Задания для выполнения:
1. Когда, согласно тексту о трудовой миграции, всё изменилось?
2. Перескажите короче абзац текста о трудовой миграции, начинающийся словами «Еще сравнительно недавно», сохранив его основные факты.
3. Повторите дословно фрагмент текста о трудовой миграции между словами «В своей стране» и «Не надо мистики.» включительно.

Отрывок текста:
****************

Еще сравнительно недавно передвижение людей из страны в страну было весьма затруднено. Это было или запрещено, или очень дорого, или страшно долго и тяжело, или работы на новом месте не было, или всё это вместе. Люди были очень прочно, интимно связаны с государством.
Но вот в начале второй половины ХХ века все изменилось. Потоки трудовых мигрантов льются по всему миру. Людям не обязательно стараться переустроить жизнь у себя на родине — и уж тем более не обязательно демонстрировать лояльность или чувствовать любовь к своему начальству-государству.
Вспоминаю учебник для латиноамериканских иммигрантов.
В своей стране у Хуаниты не было ни работы, ни дома. Она была несчастна. Хуанита приехала в США. Теперь у нее есть работа и дом. Хуанита счастлива.
Хуаните не нужно думать о генерале Фуэнтесе, который рулит военной хунтой у нее в стране. Не нужно кричать «Ура, Фуэнтес!». Кричать «Долой Фуэнтеса!» тоже ни к чему. Нужно всего лишь уехать туда, где есть работа и дом.
«Дом» в смысле «жилье». Не надо мистики.
Вот такие примерно дела с патриотизмом.
3.

****************

Исходные материалы:
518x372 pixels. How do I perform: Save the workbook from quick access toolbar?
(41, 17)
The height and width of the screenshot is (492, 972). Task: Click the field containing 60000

****************

Ответы по заданиям:
1. В начале второй половины ХХ века.

2. Ещё недавно переезжать из страны в страну было очень трудно. Это было запрещено, слишком дорого, долго и тяжело, на новом месте не находилось работы, или мешало всё сразу. Люди были прочно связаны с государством.

3.
В своей стране у Хуаниты не было ни работы, ни дома. Она была несчастна. Хуанита приехала в США. Теперь у нее есть работа и дом. Хуанита счастлива.
Хуаните не нужно думать о генерале Фуэнтесе, который рулит военной хунтой у нее в стране. Не нужно кричать «Ура, Фуэнтес!». Кричать «Долой Фуэнтеса!» тоже ни к чему. Нужно всего лишь уехать туда, где есть работа и дом.
«Дом» в смысле «жилье». Не надо мистики.